Isaiah 25: 8-10 The Lord GOD will wipe away the tears from all faces; the reproach of his people he will remove from the whole earth; for the LORD has spoken. On that day it will be said: “Behold our God, to whom we looked to save us! This is the LORD for whom we looked; let us rejoice and be glad that he has saved us! For the hand of the LORD will rest on this mountain.”
I was just trying to buy a soup pot.
The ash pile where our house had burned down was still smoldering. But I needed a soup pot.
My sister kindly reminded me that I didn’t have a house, let alone a stove.
As I stood at the register wearing her borrrowed clothes, my eye still black from where I jumped out of the window to escape the flames, my face got red hot.
No, I didn’t have a stove. Or any clothes or a bed or anything that would make this awful day feel like Christmas.
What I had were unrelenting nightmares and kids who couldn’t sleep and a husband whose cough was a constant reminder of the miracle that any of us were still alive. I had nothing but heavy, unbearable grief.
So I needed to do something to stop feeling it and thinking about and I just wanted to do something normal, like make soup. Even if it was in a unfamiliar rental kitchen.
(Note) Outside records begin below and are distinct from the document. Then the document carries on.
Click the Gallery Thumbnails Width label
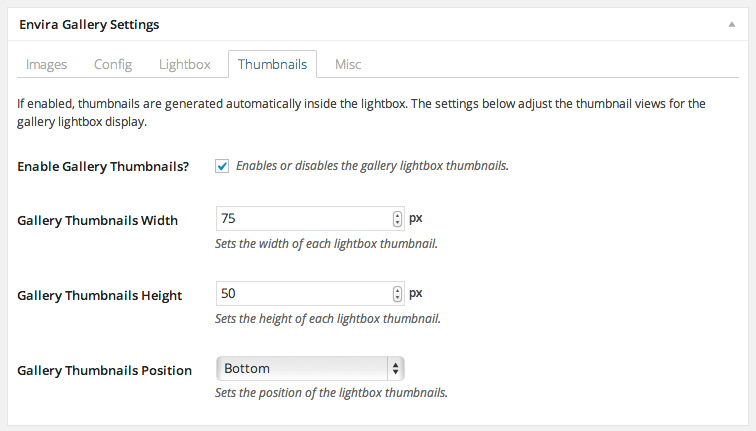This screenshot has width=756, height=431. coord(97,220)
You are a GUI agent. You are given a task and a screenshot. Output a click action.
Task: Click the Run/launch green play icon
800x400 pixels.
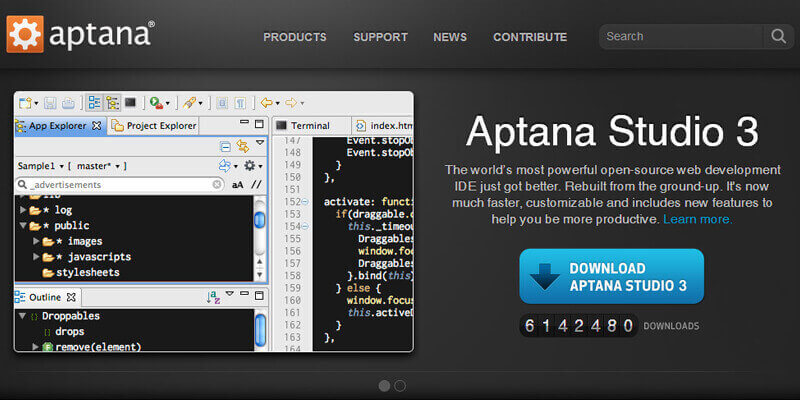[156, 103]
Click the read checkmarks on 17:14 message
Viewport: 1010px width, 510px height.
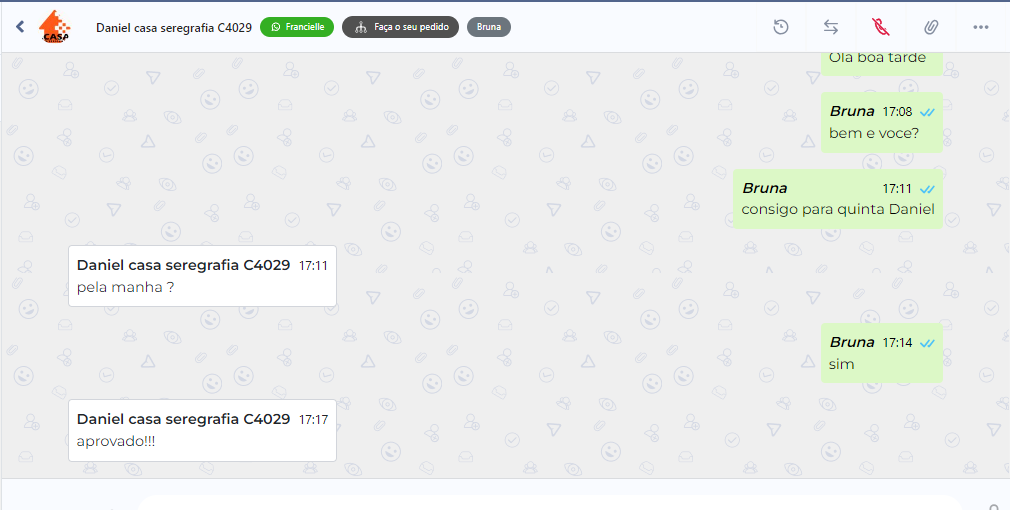click(x=927, y=343)
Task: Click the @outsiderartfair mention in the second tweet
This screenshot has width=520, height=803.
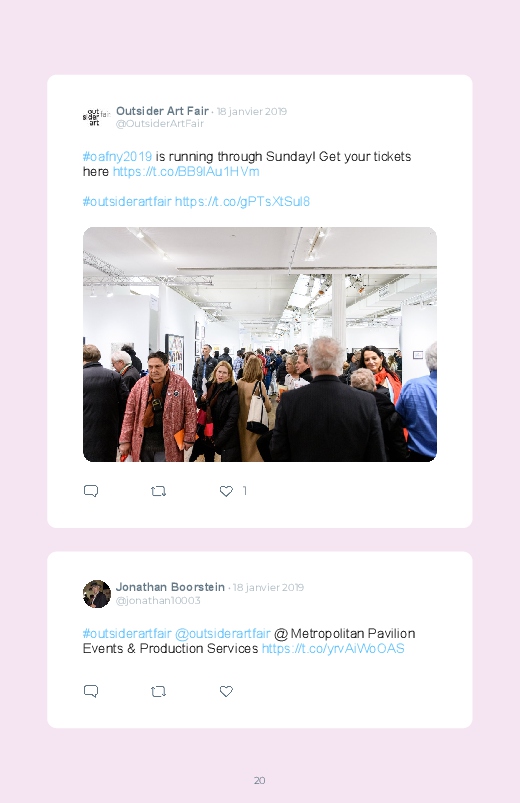Action: (222, 634)
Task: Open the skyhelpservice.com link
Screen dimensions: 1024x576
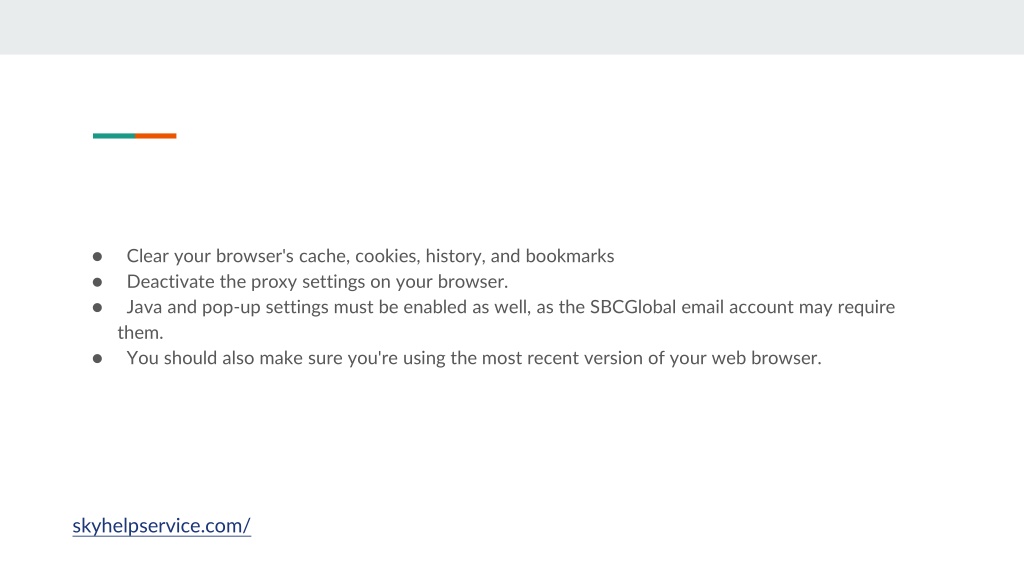Action: [161, 526]
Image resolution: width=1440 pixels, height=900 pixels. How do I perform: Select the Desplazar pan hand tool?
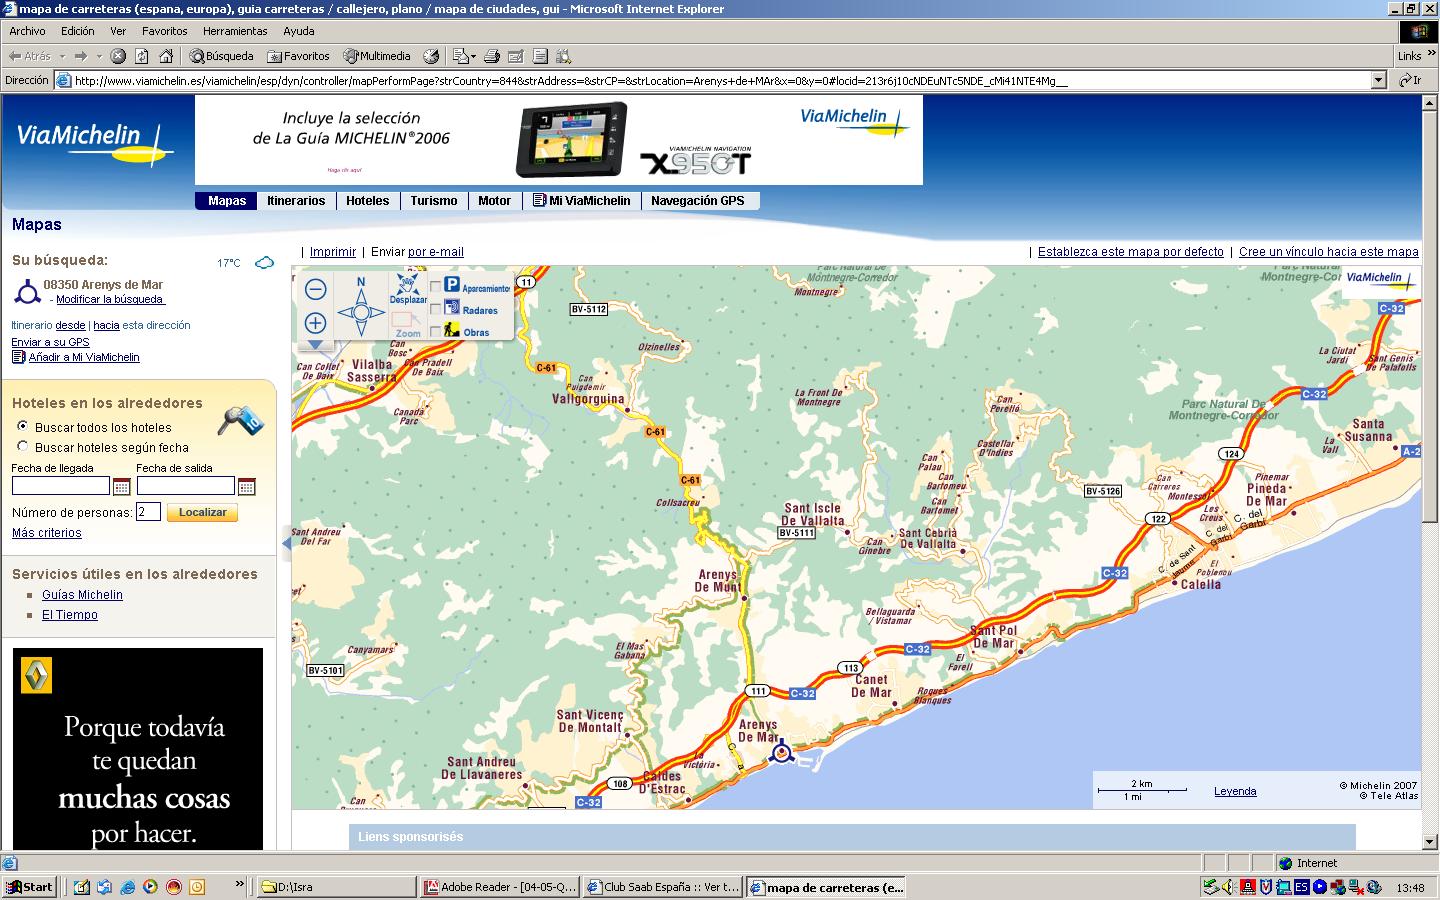tap(408, 289)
So, she was patient and picked out the perfect soup pot and I cried in the car all the way home.
A few days later, I walked into church for the New Year’s Eve service and my pastor read this from Romans 8.
For I am convinced that neither death nor life, neither angels nor demons,[k]neither the present nor the future, nor any powers, neither height nor depth, nor anything else in all creation, will be able to separate us from the love of God that is in Christ Jesus our Lord.
We took communion together as a family and that meal felt like the only thing in my life that I could be sure of—Christ’s body and blood for me, the One who saves us and feeds us and wipes away all our tears. The meal that can never be taken away—the food that sustains us when every last thing is gone.
Advent’s message is not just that Christ came in a manger but that He comes to us now in His word and in Holy Communion. He is Emmanuel, God with us, no matter what burns down around us.
Bonhoeffer says in God in a Manger, “Not everyone can wait. The only ones who can wait are people who carry restlessness around with them…Thus Advent can be celebrated only by those whose souls give them no peace, who know that they are poor and incomplete, and who sense something of the greatness that is to come, before which they can only bow in humble timidity, waiting until he inclines himself toward us—the Holy One himself, God in the child in the manger. God is coming; The Lord Jesus is coming; Christmas is coming.”